*** PROVIDED DATA Section Begins ***

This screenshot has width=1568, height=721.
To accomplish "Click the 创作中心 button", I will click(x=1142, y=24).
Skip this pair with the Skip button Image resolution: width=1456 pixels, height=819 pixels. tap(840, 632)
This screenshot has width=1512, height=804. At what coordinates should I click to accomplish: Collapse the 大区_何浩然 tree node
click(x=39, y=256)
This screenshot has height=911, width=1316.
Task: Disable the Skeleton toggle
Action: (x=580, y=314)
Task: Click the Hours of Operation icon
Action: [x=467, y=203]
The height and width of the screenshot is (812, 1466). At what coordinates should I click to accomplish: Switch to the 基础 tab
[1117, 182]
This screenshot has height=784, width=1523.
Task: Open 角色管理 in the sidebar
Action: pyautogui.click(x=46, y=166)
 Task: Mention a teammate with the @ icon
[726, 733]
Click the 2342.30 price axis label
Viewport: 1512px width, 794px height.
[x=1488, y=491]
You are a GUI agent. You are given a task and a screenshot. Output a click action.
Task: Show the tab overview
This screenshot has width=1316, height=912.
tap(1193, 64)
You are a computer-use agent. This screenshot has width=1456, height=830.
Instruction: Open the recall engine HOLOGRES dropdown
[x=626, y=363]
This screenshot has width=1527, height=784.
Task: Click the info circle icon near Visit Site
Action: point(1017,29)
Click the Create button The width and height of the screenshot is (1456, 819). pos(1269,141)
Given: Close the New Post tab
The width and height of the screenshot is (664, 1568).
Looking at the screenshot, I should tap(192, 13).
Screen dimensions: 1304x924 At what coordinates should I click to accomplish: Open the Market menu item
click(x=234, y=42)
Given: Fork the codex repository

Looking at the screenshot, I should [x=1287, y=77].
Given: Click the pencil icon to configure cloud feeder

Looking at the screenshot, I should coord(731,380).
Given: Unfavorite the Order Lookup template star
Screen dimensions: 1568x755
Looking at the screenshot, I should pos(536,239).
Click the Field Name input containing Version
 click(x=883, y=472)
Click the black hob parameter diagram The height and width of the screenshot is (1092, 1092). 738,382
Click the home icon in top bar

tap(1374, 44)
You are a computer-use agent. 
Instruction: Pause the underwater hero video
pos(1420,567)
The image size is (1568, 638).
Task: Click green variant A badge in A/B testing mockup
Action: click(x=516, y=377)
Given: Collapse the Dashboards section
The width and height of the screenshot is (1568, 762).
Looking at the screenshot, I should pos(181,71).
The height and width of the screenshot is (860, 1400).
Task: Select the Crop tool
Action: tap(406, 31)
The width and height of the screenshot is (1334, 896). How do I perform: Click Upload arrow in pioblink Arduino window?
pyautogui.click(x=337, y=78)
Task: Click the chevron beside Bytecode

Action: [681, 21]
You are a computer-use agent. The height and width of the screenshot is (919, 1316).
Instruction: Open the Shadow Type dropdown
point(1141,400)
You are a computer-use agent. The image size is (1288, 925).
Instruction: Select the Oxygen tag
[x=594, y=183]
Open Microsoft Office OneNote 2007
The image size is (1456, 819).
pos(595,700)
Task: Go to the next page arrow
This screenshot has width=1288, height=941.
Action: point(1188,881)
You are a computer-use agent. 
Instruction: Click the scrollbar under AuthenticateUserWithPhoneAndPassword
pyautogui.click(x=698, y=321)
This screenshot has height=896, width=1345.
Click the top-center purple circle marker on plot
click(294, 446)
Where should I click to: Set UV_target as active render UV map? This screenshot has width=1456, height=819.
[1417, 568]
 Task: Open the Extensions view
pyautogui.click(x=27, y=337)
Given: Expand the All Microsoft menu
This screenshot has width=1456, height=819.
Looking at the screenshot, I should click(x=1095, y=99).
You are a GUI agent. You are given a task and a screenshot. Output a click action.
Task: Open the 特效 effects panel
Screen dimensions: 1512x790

*** PROVIDED DATA Section Ends ***

**THE TASK**
Copy every line from the records above that contains the word "computer".

**OUTPUT BELOW**
You are a computer-use agent. This screenshot has width=1456, height=830.
You are a computer-use agent. 
You are a computer-use agent. The height and width of the screenshot is (919, 1316).
You are a computer-use agent. The image size is (1288, 925).
You are a computer-use agent. 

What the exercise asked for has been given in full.